- Task to carry out
Repeat verbatim every line of the material, beginning at the line that holds "Newer Post (506, 744)" and ending at its last line.

- Data supplied
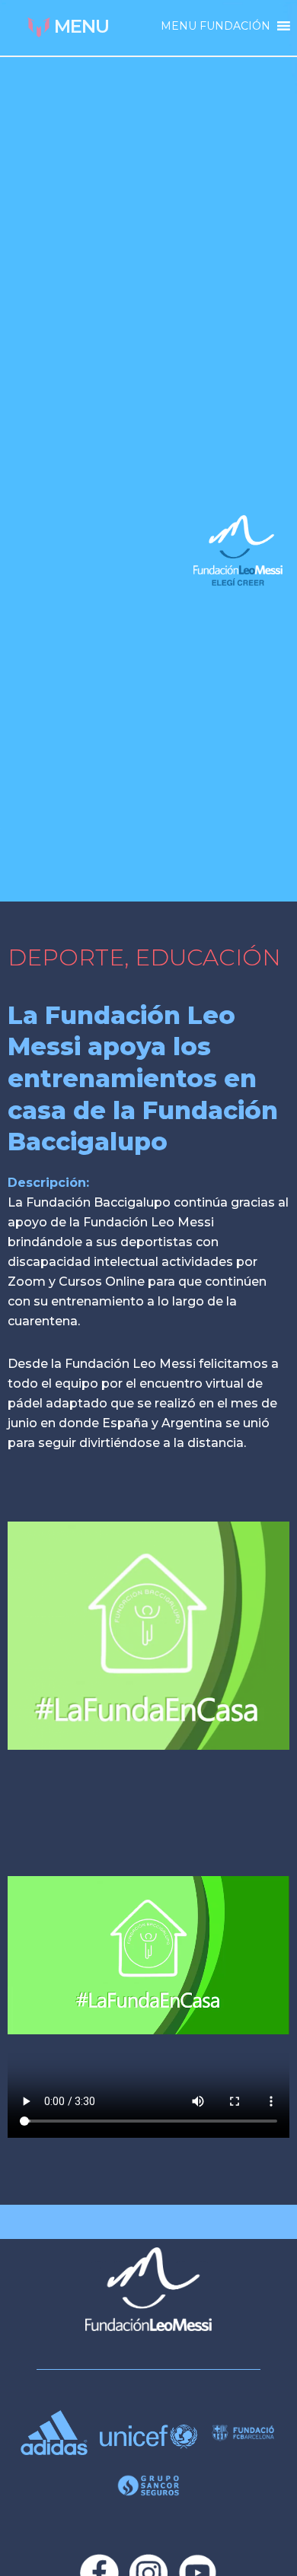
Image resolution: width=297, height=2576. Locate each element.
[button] (215, 26)
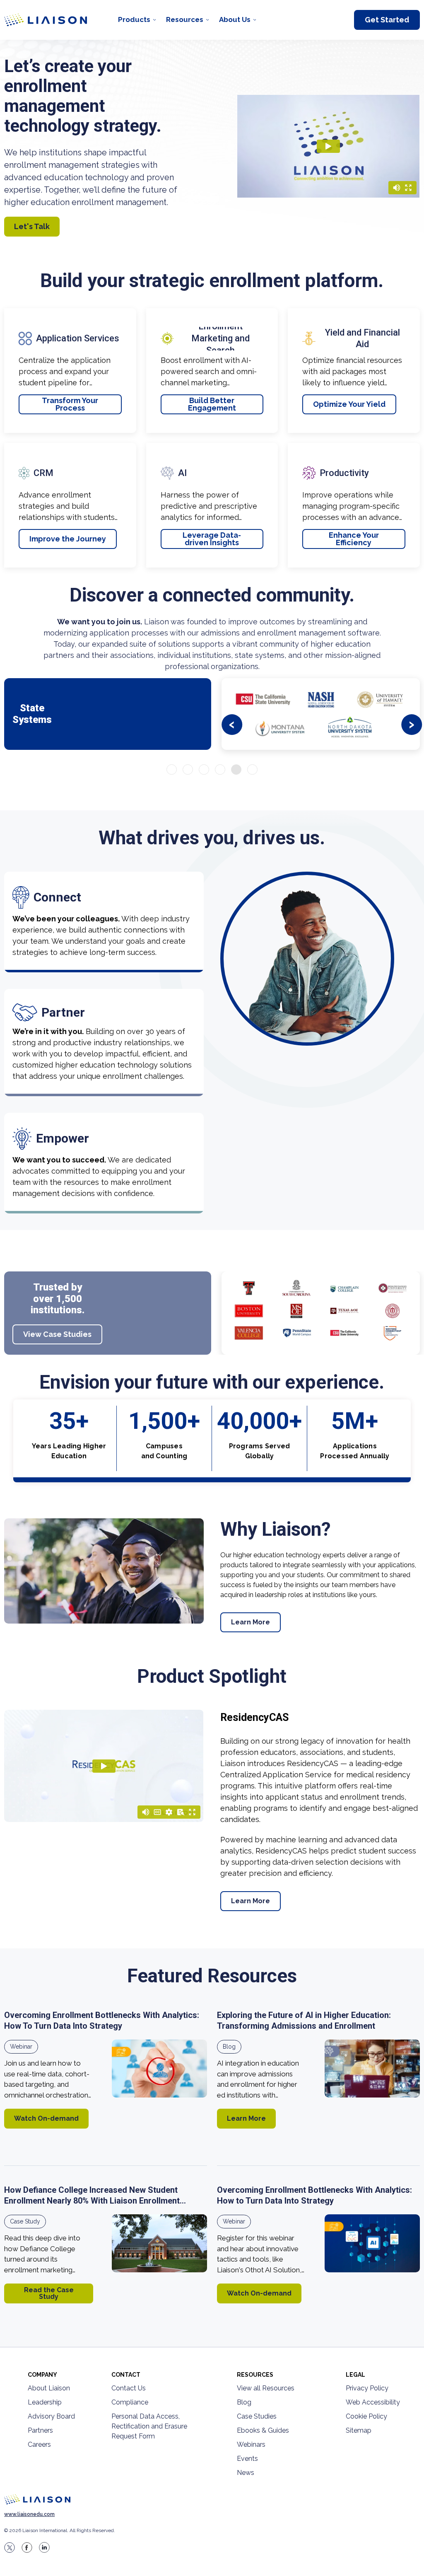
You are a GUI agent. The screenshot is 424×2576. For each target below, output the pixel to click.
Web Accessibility (373, 2402)
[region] (212, 1193)
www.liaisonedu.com (29, 2514)
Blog (229, 2046)
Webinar (21, 2046)
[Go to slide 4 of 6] (220, 769)
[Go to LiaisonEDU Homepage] (45, 20)
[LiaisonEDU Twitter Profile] (9, 2547)
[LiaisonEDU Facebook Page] (27, 2547)
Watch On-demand (46, 2118)
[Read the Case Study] (159, 2243)
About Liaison (49, 2388)
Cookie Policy (366, 2416)
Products (134, 19)
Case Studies (257, 2416)
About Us (235, 19)
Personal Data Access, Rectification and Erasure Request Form (149, 2426)
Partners (40, 2430)
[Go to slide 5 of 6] (236, 769)
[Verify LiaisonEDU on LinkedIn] (44, 2547)
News (245, 2473)
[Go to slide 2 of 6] (188, 769)
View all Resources (265, 2388)
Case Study (25, 2221)
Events (247, 2458)
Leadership (45, 2402)
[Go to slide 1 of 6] (171, 769)
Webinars (251, 2444)
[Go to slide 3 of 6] (204, 769)
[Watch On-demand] (159, 2069)
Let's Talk (32, 226)
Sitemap (358, 2430)
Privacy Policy (367, 2388)
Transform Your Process (70, 404)
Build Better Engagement (212, 404)
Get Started (387, 19)
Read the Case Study (49, 2293)
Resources (184, 19)
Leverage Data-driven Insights (212, 539)
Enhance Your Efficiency (354, 539)
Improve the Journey (67, 538)
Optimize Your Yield (349, 404)
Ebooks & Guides (263, 2430)
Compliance (129, 2402)
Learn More (250, 1622)
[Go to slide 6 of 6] (252, 769)
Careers (39, 2444)
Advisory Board (51, 2416)
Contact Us (128, 2388)
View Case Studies (57, 1334)
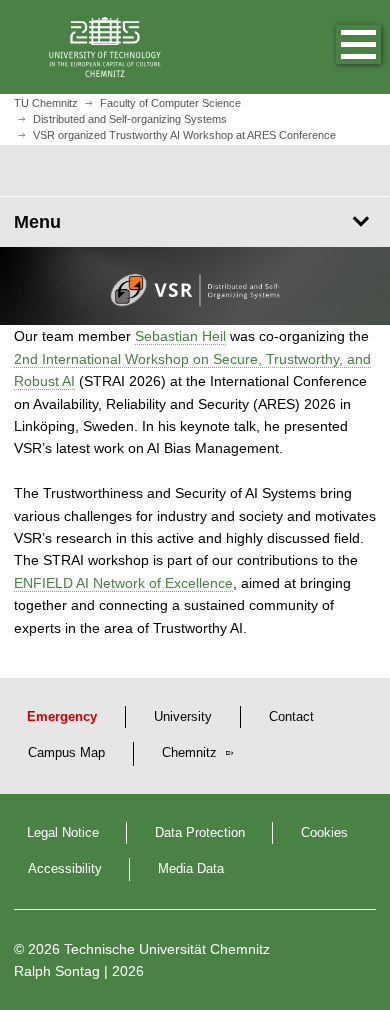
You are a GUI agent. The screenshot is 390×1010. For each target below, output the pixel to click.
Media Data (191, 869)
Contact (291, 717)
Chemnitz (191, 753)
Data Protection (200, 833)
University (183, 717)
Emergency (62, 717)
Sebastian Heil (180, 336)
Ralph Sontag (57, 971)
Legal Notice (63, 833)
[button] (338, 47)
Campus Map (66, 753)
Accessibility (65, 869)
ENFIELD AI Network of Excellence (123, 583)
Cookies (324, 833)
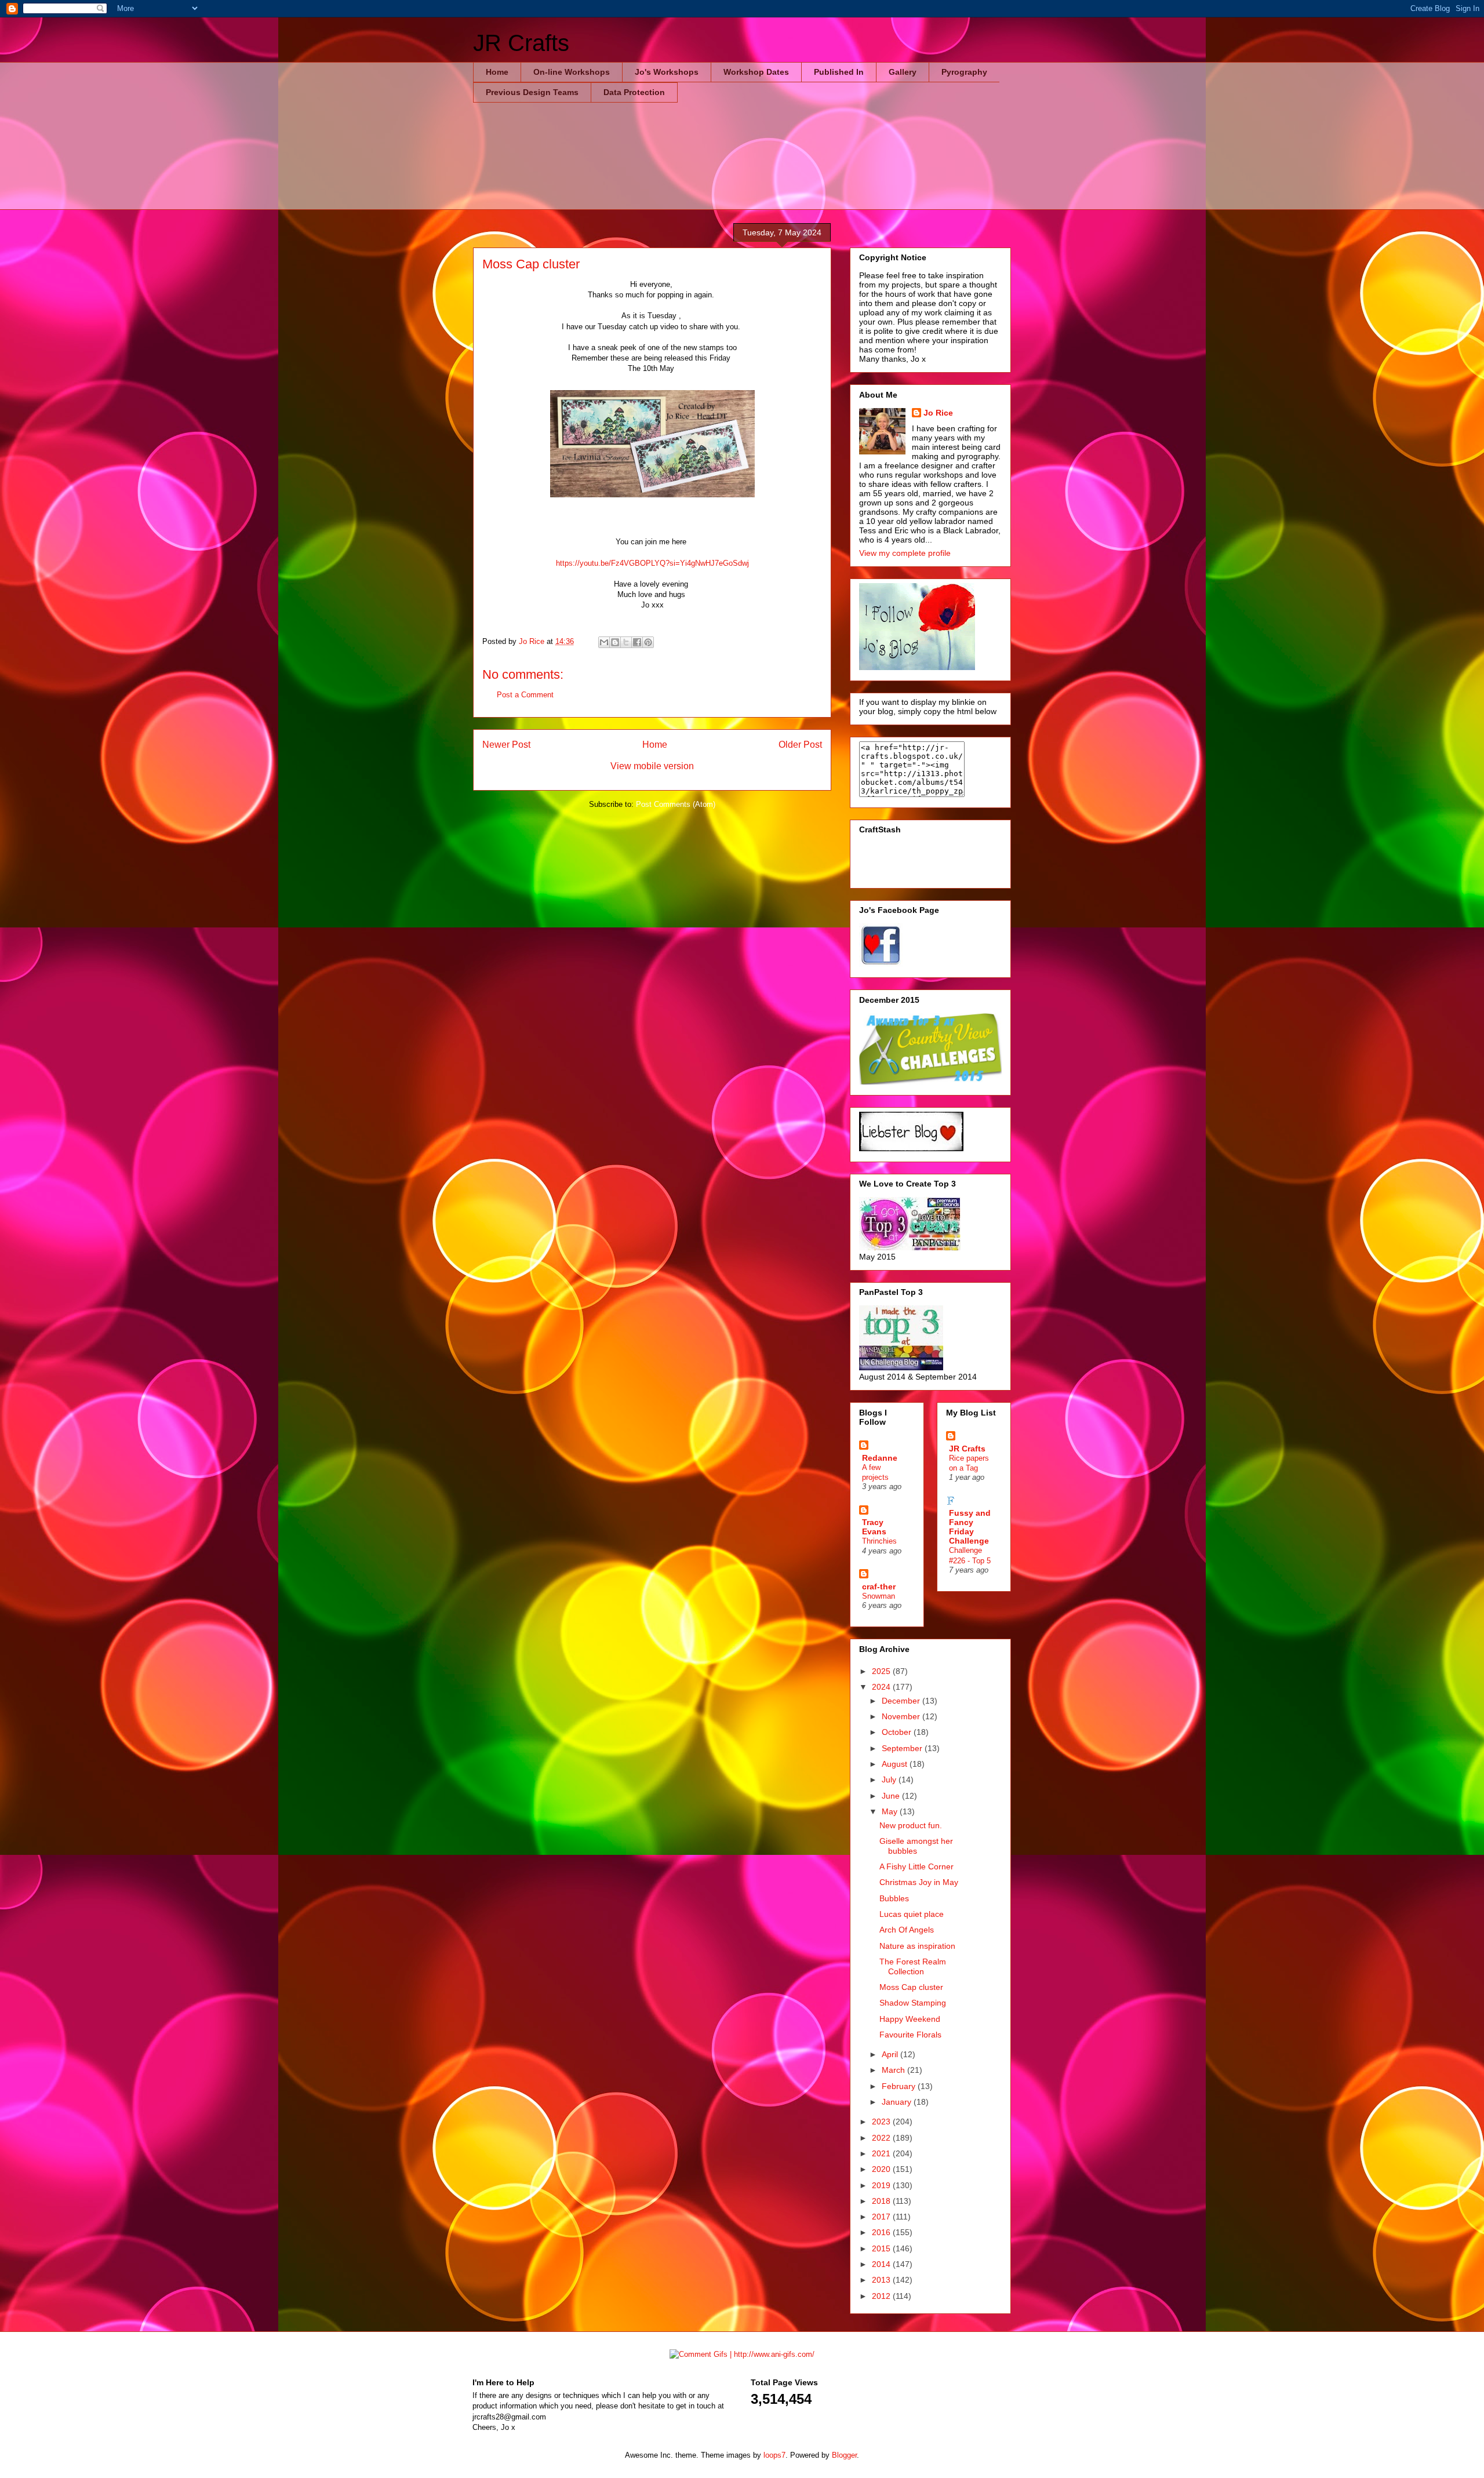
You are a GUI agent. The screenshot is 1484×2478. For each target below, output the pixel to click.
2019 (882, 2185)
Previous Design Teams (532, 92)
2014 (882, 2264)
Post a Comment (525, 694)
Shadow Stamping (912, 2002)
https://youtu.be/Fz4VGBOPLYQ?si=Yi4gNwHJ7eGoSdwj (652, 563)
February (900, 2086)
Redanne (879, 1457)
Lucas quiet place (911, 1914)
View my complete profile (905, 553)
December (902, 1700)
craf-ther (879, 1586)
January (898, 2101)
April (891, 2054)
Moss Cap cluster (911, 1987)
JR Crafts (521, 43)
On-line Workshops (571, 72)
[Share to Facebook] (637, 642)
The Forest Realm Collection (912, 1966)
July (890, 1779)
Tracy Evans (874, 1527)
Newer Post (506, 744)
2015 (882, 2248)
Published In (839, 72)
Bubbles (894, 1898)
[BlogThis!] (615, 642)
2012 (882, 2296)
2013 (882, 2279)
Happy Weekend (909, 2019)
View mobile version (652, 766)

- Task result
Newer Post (506, 744)
2015 (882, 2248)
Published In (839, 72)
Bubbles (894, 1898)
[BlogThis!] (615, 642)
2012 (882, 2296)
2013 (882, 2279)
Happy Weekend (909, 2019)
View mobile version (652, 766)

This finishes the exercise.